For a long time, I felt like I was being fake around people. I wasn’t putting on a show. I wasn’t pretending to be someone I was not. I wasn’t lying about who I was or saying things that I didn’t believe.
But the thing that was so baffling to me was that every time I was with a different person or group of people, it felt like I was a different person. I always felt like there were seventeen different versions of me. I didn’t understand why, and I resented it often, because I felt like some kind of hypocrite or poser if I was silly with one person and then more serious around someone else. It took me a long time to comprehend the fact that I wasn’t being fake, I was just being me, in seventeen or forty-five or a hundred different ways.
A lot of us feel that way – that we’re constantly changing and adapting, not just to the situation we’re in, but we’re changing and adapting our own personalities. It feels like we’re all walking around with some kind of iguana personality syndrome, where we’re instantly and automatically changing colors depending on where we are and who we’re surrounded by.
For a long time, I tried to fight against it, fix it, fix me. I tried to figure out who my truest self was, by narrowing my entire self down to just a few basic characteristics and then trying to embody them in every situation, as if it was some kind of math problem I had just been doing wrong all along. Instead, I noticed that by doing this, I felt even more affected and unnatural than before.
It’s tempting to try to narrow yourself down into a few simple words or sentences. Maybe you’re funny and lighthearted and easygoing. Maybe you’re deep and contemplative and shy. Maybe your sensitive and empathetic and sophisticated. Maybe you’re quiet and withdrawn, but witty at the same time. It sounds simple enough, but what happens when you’re around a certain person or group of people that bring out other traits within you? What happens when you’re in a situation that causes you to react differently than you normally would? Are you fake? Affected? Insincere?
One of the first times that I was really forced to think about this question was when I started becoming close with an improv group I currently practice with in Chicago. It’s one of the main things I look forward to all week.

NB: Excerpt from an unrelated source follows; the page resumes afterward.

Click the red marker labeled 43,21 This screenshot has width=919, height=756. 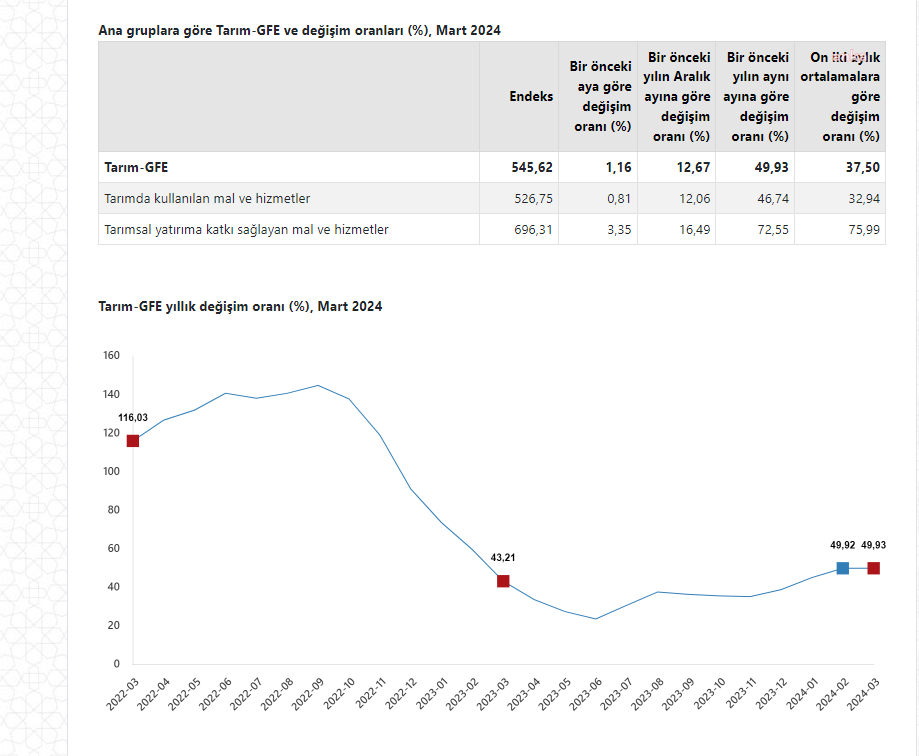coord(503,581)
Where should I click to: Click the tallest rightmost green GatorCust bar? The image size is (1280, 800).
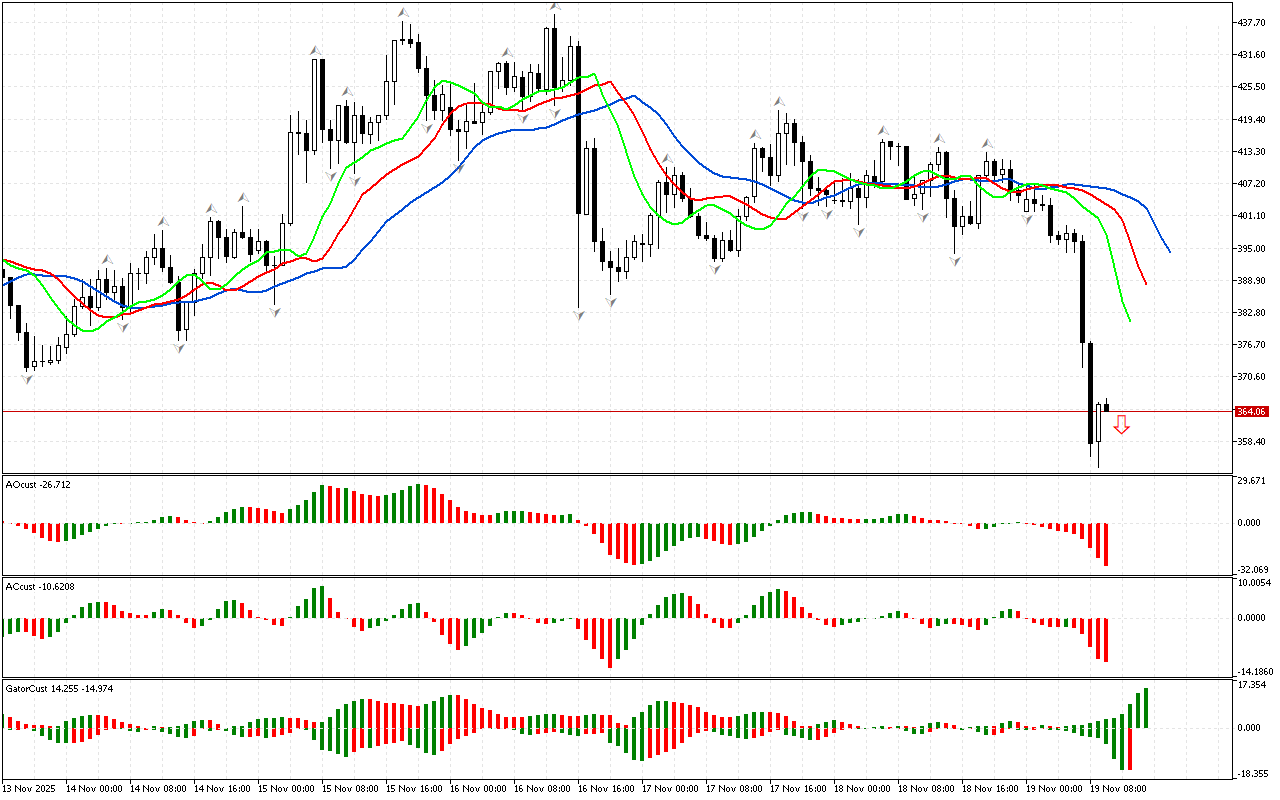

We spend three hours together every Tuesday, putting ourselves out there and letting our insecurities shine through, while simultaneously tapping into our most innocent and emotionally open five-year-old selves who love nothing more than to make each other laugh. In the few minutes before class you can sense the excitement and energy in the room. We’re like a bunch of giddy kids on Christmas, ready to giggle and be surprised and laugh so hard that we have to hold our stomachs and pray that we don’t fart.

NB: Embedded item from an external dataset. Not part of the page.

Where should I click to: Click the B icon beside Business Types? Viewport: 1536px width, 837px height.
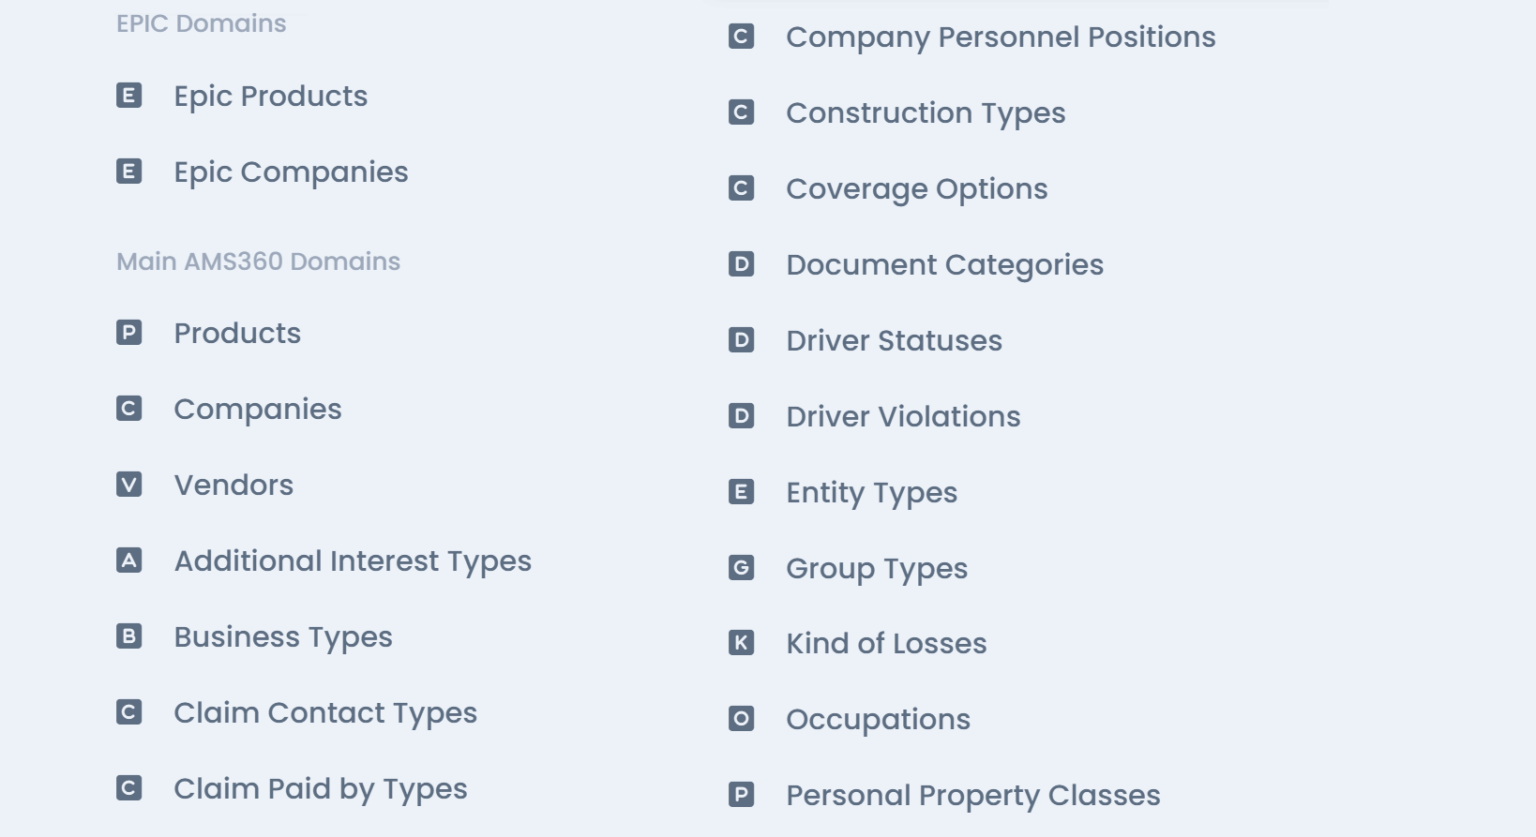(x=128, y=637)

As you can imagine, this is a very loud, friendly, boisterous, funny group of people. We started going out every week after practice for drinks, and I was very overwhelmed in the beginning. Because every one of these people was the funny, silly person of their friend group, just like I was. I did not slowly seep into that clearcut “outgoing, silly person” role, because there were about fourteen other people who were used to doing the same thing. So I was shy around them in the beginning. Sometimes I’m still quiet. I like to sit around and watch them all continue to perform – long after practice is over – and allow my mind to be overstimulated by the amount of joy and hilarity that’s filling our surroundings.
For a period of time it made me feel weird. I felt stressed out or anxious if I wasn’t at the head of the table, cracking jokes and making people laugh and showing them instantly, in that moment, exactly who I was. But now, I can appreciate it for what it is – the experience that helped me to understand that I’m not a character in a three-page short story that you can sum up in a sentence. Just like every other person out there, I have a lot of different sections, a lot of different tendencies, a lot of different versions of me.

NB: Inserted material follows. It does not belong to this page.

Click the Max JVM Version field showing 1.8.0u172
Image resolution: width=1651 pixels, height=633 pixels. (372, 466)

I can be the loud, funny one in front of my college friends and my family. I can still be silly and funny with my improv friends, but also allow myself to just sit back and be a sort of voyeur who can appreciate what’s happening around me. I can be vulnerable and open and calm with my boyfriend. I can be curious and earnest with the people I work with. The list goes on and, better yet, specific characteristics are not limited to specific people or situations.
Just because you’re usually the sensitive, empathetic one with your little sister doesn’t mean you can’t also be sensitive and empathetic with the coworkers who usually expect you to be upbeat and tough and ambitious. The various versions of you combined with the various people you know and situations you’re in is infinite. And it doesn’t mean you’re acting affected or insincere.
You’re just a multifaceted person with a lot of layers and a lot of experiences and a lot of feelings that make you behave differently in different circumstances. Sometimes we’re all putting on a show, sure, that’s natural. We all have certain teachers or bosses or job interviewers or parents-of-boy/girlfriends that we want to impress. But for the most part, we’re all just a lot of different genuine versions of ourselves at a lot of different times, being as real as we can possibly be in that moment, no matter what that means. The best part is, discovering our truest selves is a never-ending game, because we’re allowed to be as many different “truest selves” as we want.